Spontaneous pulmonary emphysema in mice lacking all three nitric oxide synthase isoforms

The roles of endogenous nitric oxide (NO) derived from the entire NO synthases (NOSs) system have yet to be fully elucidated. We addressed this issue in mice in which all three NOS isoforms were deleted. Under basal conditions, the triple n/i/eNOSs(−/−) mice displayed significantly longer mean alveolar linear intercept length, increased alveolar destructive index, reduced lung elastic fiber content, lower lung field computed tomographic value, and greater end-expiratory lung volume as compared with wild-type (WT) mice. None of single NOS(−/−) or double NOSs(−/−) genotypes showed such features. These findings were observed in the triple n/i/eNOSs(−/−) mice as early as 4 weeks after birth. Cyclopaedic and quantitative comparisons of mRNA expression levels between the lungs of WT and triple n/i/eNOSs(−/−) mice by cap analysis of gene expression (CAGE) revealed that mRNA expression levels of three Wnt ligands and ten Wnt/β-catenin signaling components were significantly reduced in the lungs of triple n/i/eNOSs(−/−) mice.

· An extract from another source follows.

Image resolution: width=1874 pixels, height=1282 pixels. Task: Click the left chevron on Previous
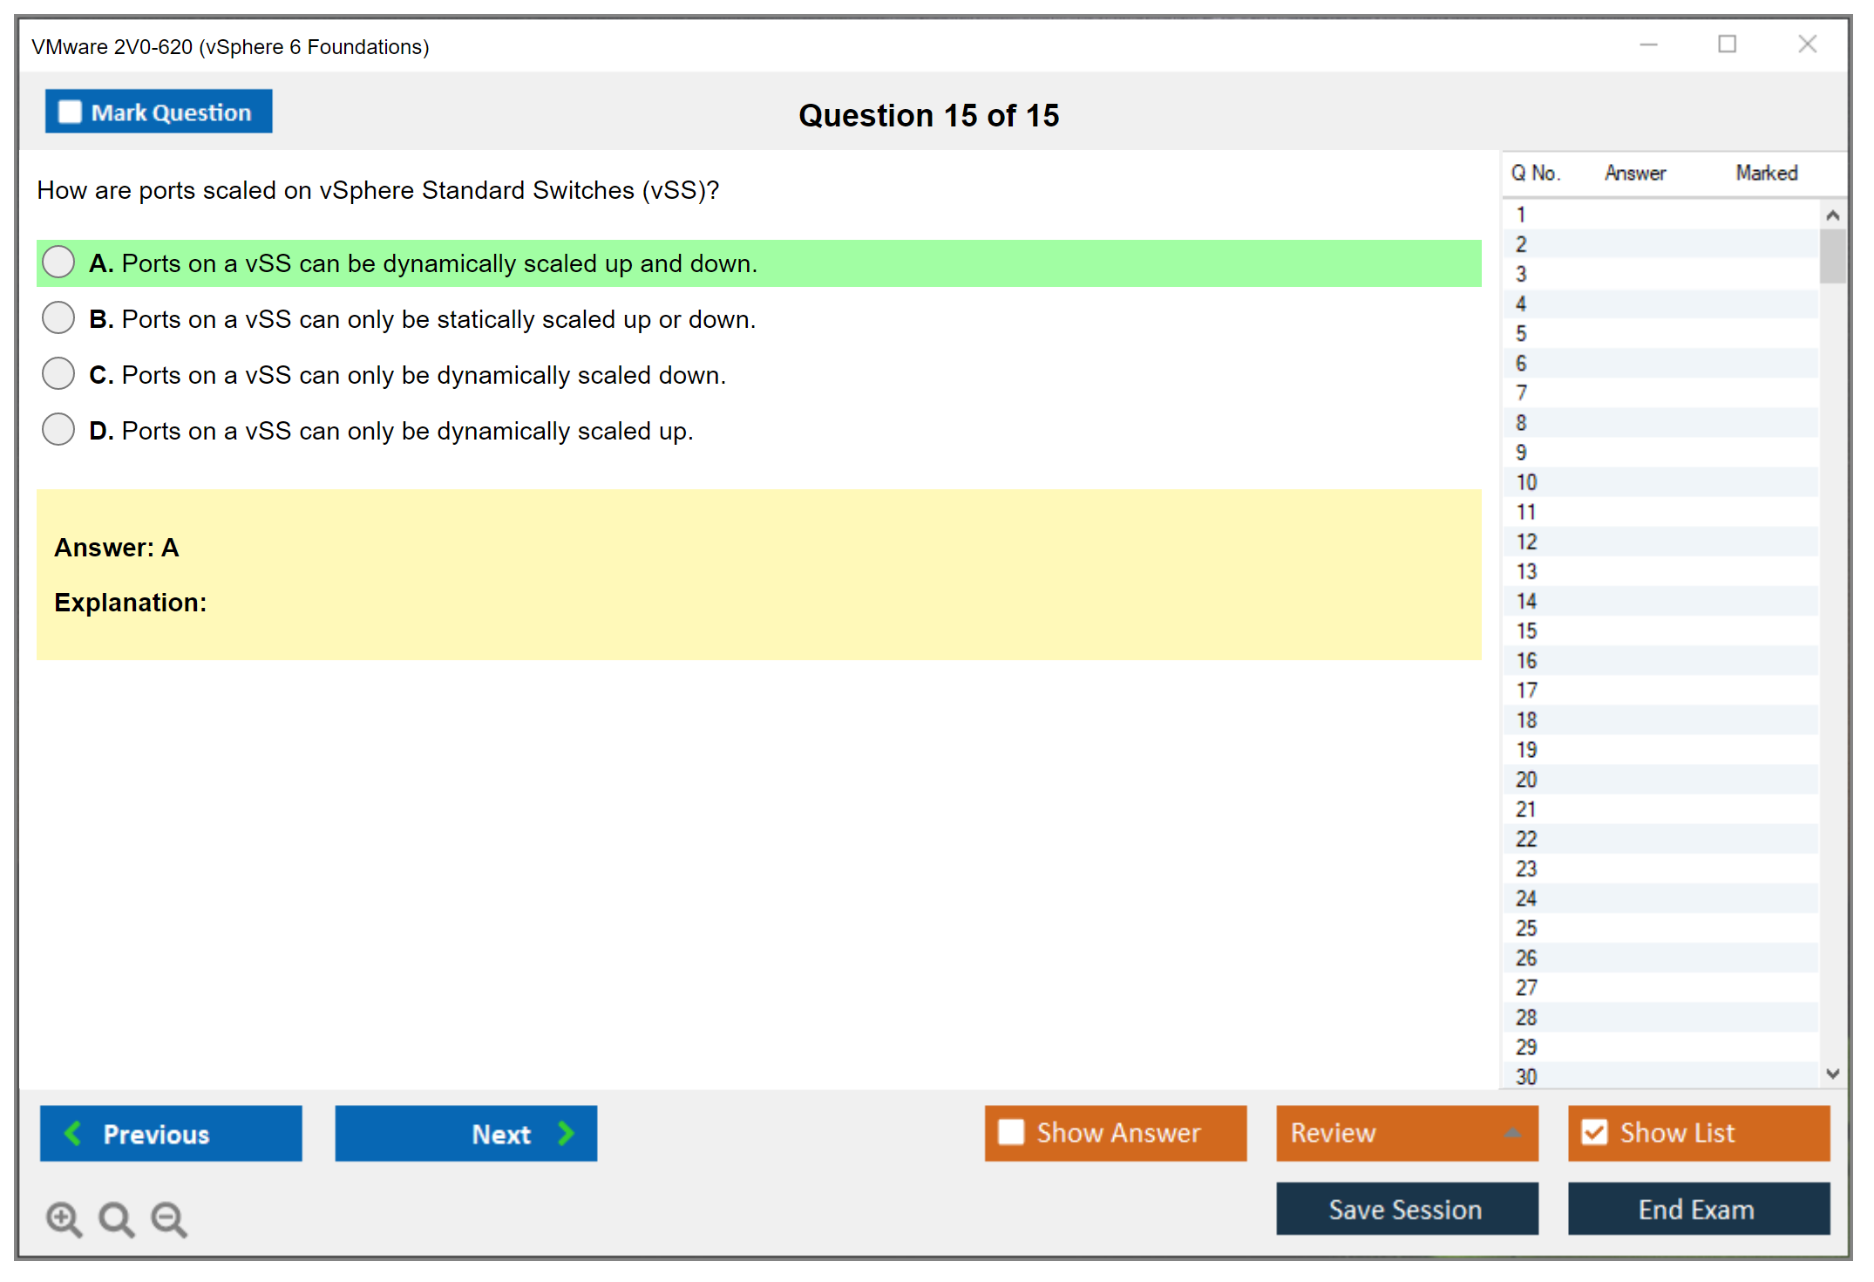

These results provide the first direct evidence that complete disruption of all three NOS genes results in spontaneous pulmonary emphysema in juvenile mice in vivo possibly through down-regulation of the Wnt/β-catenin signaling pathway, demonstrating a novel preventive role of the endogenous NO/NOS system in the occurrence of pulmonary emphysema.